Ну, тут я улиточку свою быстро проглотил, ракушку сплюнул и говорю:
— Это потому, — говорю, что у вас за плечами многовековая культура. Наша, — говорю, — американская еда тоже через пять тысяч лет будет не хуже.
Как только переводчик закончил переводить эту мою замечательную речь, тут сразу ещё три человека, все начальники, встали и захотели со мной выпить до дна, что мы и сделали.
А самый тихий начальник молчал-молчал, сволочь, и вдруг поднимает свою рюмку, только не большую, с жёлтым вином, а маленькую, бесцветную. А в ней — страшная огненная жидкость градусов под восемьдесят, они её тоже вином называют. И вот, мерзавец поднимает это орудие пытки и заявляет, что теперь он лично желает со мной выпить.

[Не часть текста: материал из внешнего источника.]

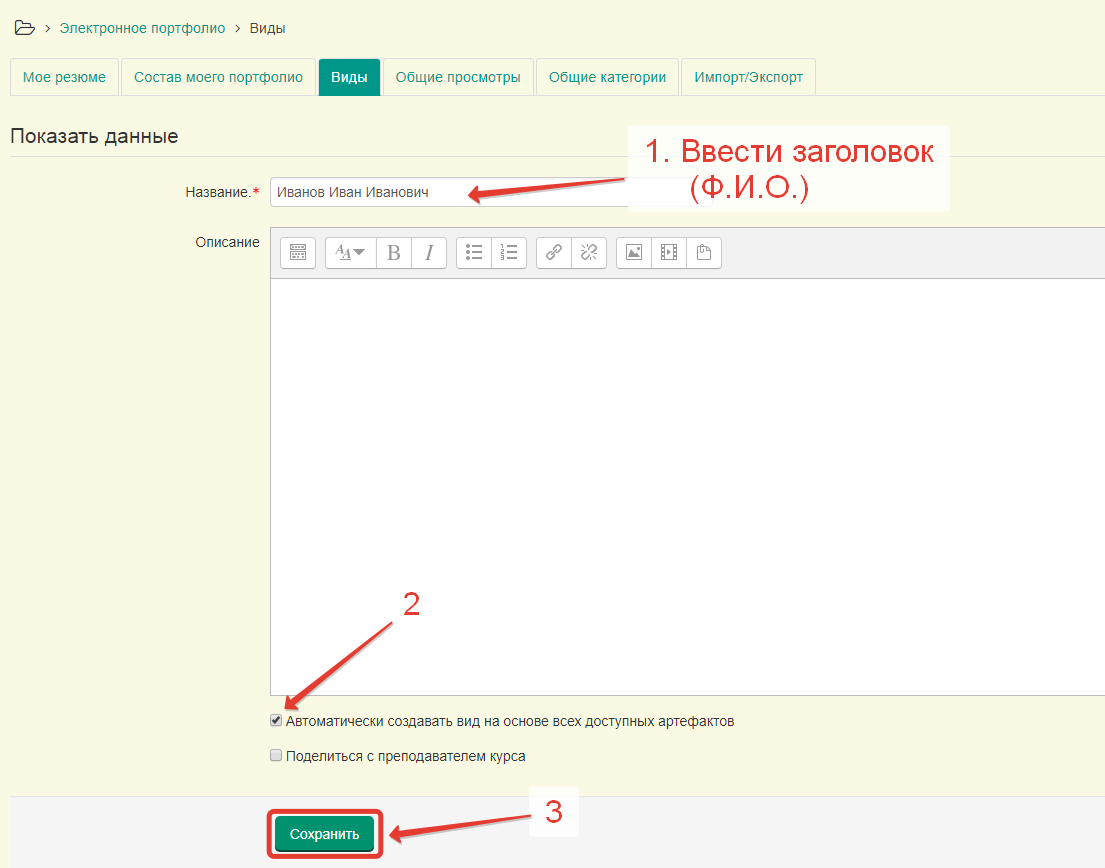Image resolution: width=1105 pixels, height=868 pixels.
Task: Remove link with the unlink icon
Action: (x=588, y=253)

И мы, конечно, встаём и выпиваем этот изумительный самогон, от которого содрогается всё тело. И тут же, конечно, слуга подлетел с двумя чайниками и быстро наполнил обе мои рюмки, жёлтую и крепкую, чтоб, не дай Бог, не стояли пустыми.
Тем временем на столе уже меняли то ли десятое, то ли пятнадцатое блюдо. Обед подходил к концу; подали суп в плоском фарфоровом тазу огромного диаметра. Суп был густой, и на нём было что-то выложено иероглифами из тонких красных колбасок. Наверно, было написано “Партия — наш рулевой”, а может, что-нибудь про американо-китайскую дружбу. Таз поставили на платформу, покрутили как следует, чтобы все успели прочесть эту супную поэзию, и унесли разливать по тарелкам. А когда подали тарелки, все китайцы вдруг с каким-то особым интересом и даже, я бы сказал, с ликованием стали смотреть, как я этот суп ем. Только я проглотил последнюю ложку, они начали допытываться, из чего, по моему мнению, этот суп был сделан. Я заподозрил неладное и говорю:
— Ох, уж не свинина ли?
Тут китайцы мои окончательно возликовали и разъяснили, что супчик-то был из змеи. Я сделал глубокий вдох, быстро поднял крепкую бесцветную рюмку, благо была налита, и знаками объяснил, что желаю немедленно выпить со всем коллективом. Мы выпили, и я не стал закусывать. Так помаленьку и оттянуло.
Еду продолжали подавать, но меня уже не так сильно радовали эти сказочные блюда — ни кальмары, переложенные бамбуком, ни плавник акулы, ни маленькие крабики в сугробе чего-то белоснежного. Под десерт уже не пили. Докушавши, все начальники разом поднялись и пожелали своему американскому другу спокойной ночи.